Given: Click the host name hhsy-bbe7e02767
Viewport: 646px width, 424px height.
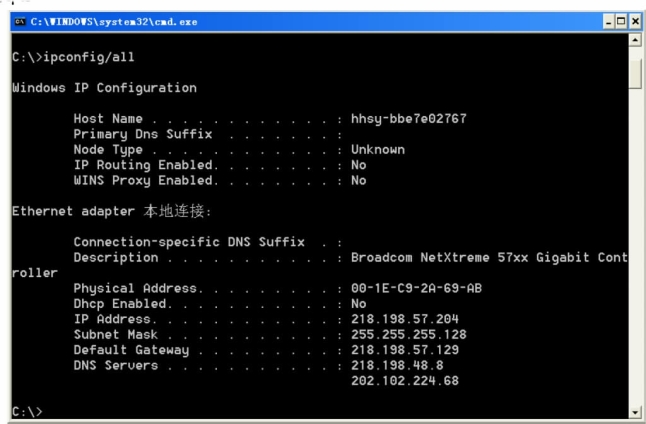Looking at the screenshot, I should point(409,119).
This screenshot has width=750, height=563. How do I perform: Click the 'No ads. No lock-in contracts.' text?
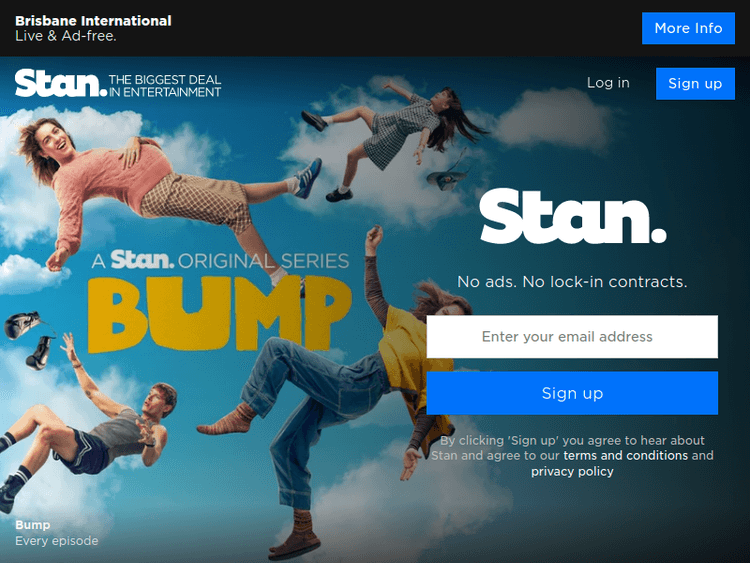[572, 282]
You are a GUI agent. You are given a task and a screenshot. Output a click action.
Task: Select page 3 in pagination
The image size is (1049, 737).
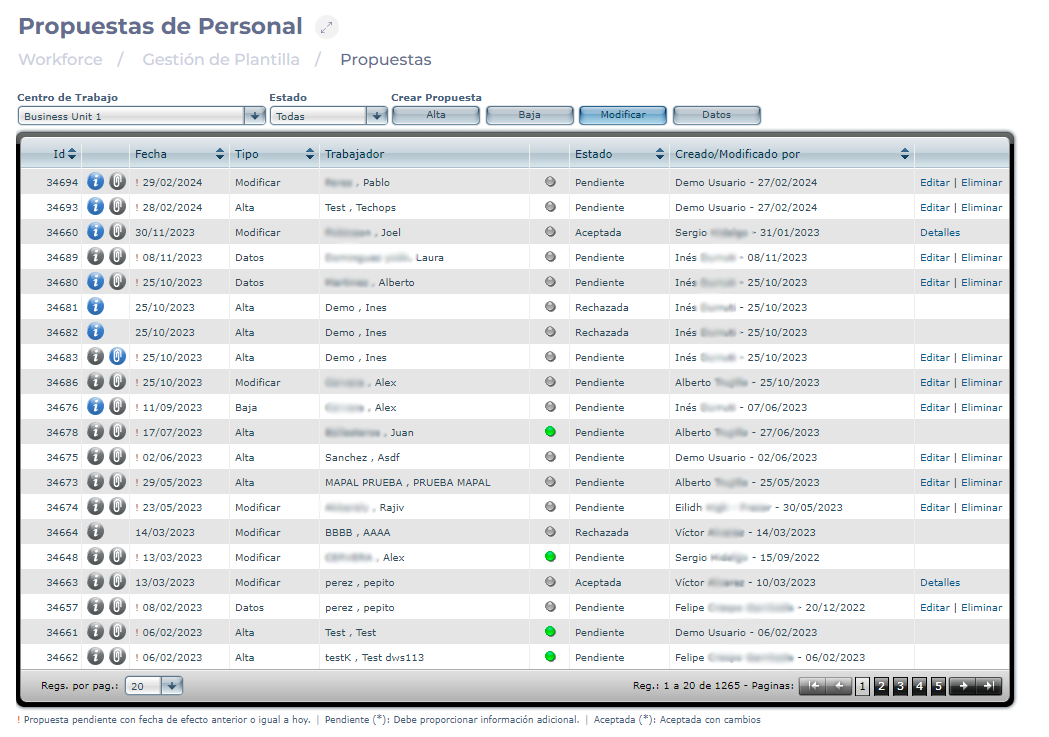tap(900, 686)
......
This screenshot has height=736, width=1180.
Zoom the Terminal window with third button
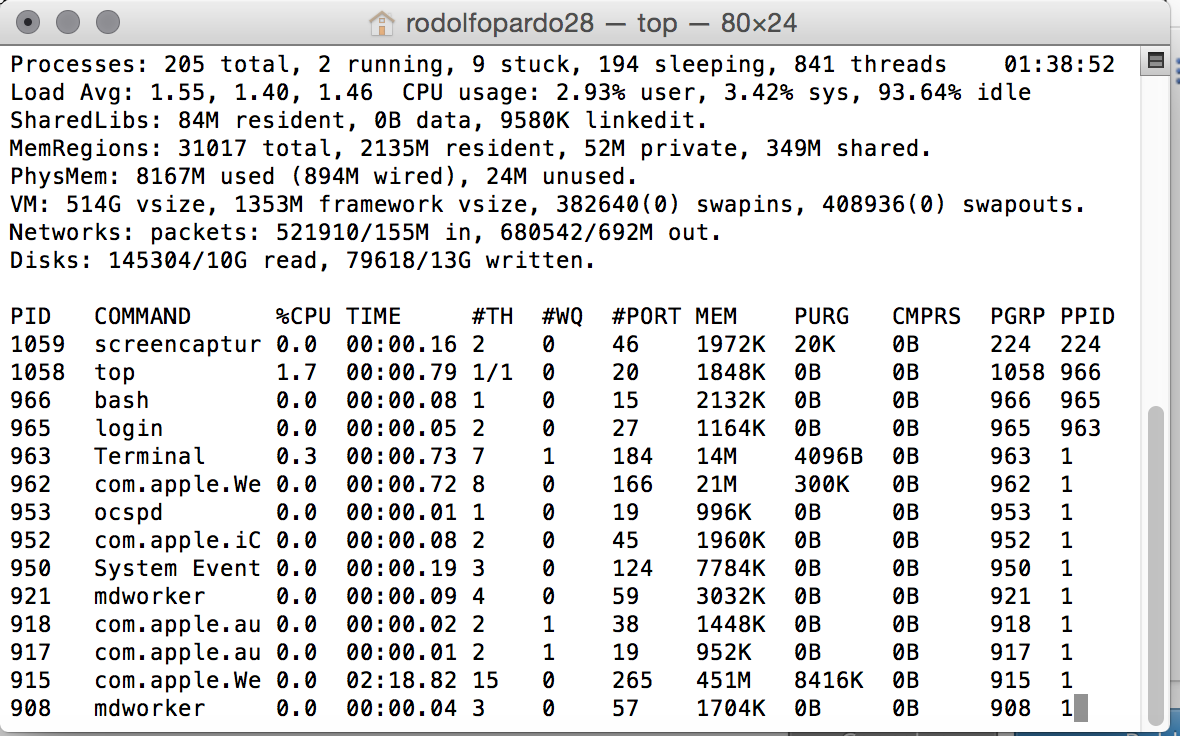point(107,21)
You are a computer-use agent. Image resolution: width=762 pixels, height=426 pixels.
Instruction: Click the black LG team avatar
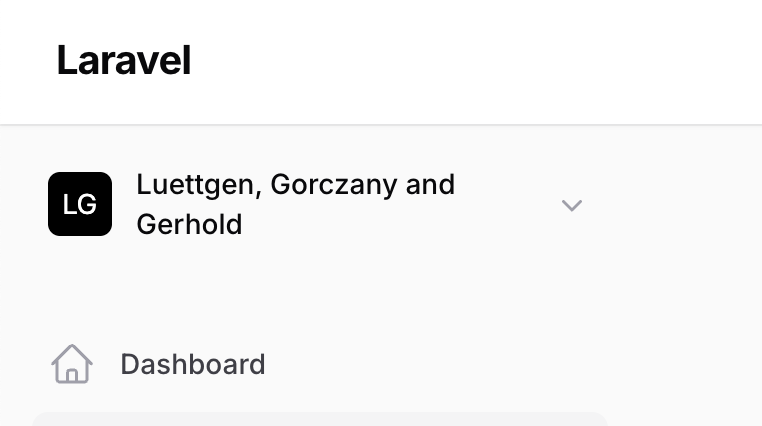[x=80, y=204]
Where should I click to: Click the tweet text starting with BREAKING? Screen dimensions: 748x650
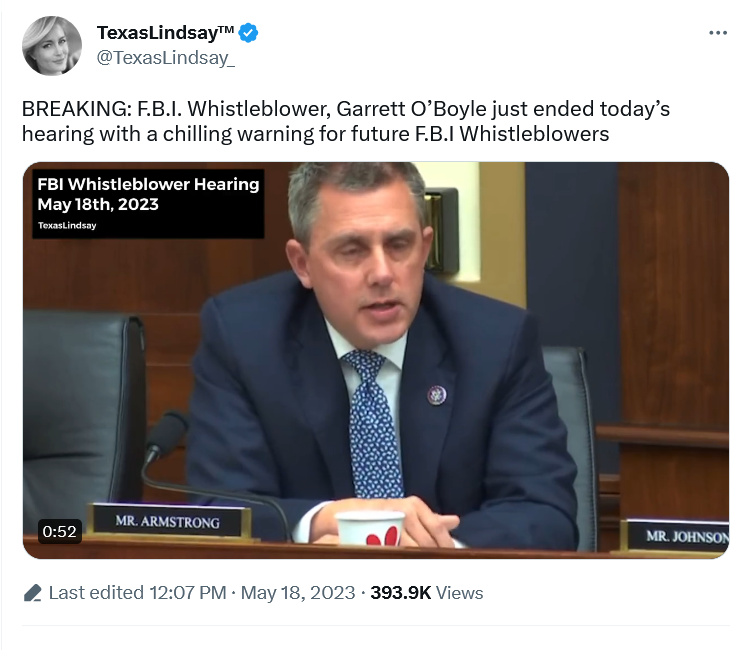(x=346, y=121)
......
- [What is required] Nothing but the lines from the one containing "Given: Click the host name hhsy-bbe7e02767" through the one containing "Task: Select page 3 in pagination" should appear, copied exactly from the material above and without pictures.

- [Solution below]
Given: Click the host name hhsy-bbe7e02767
Viewport: 646px width, 424px height.
Looking at the screenshot, I should point(409,119).
This screenshot has width=750, height=563. How do I perform: Click the 'No ads. No lock-in contracts.' text?
[572, 282]
You are a GUI agent. You are given a task and a screenshot. Output a click action.
Task: Select page 3 in pagination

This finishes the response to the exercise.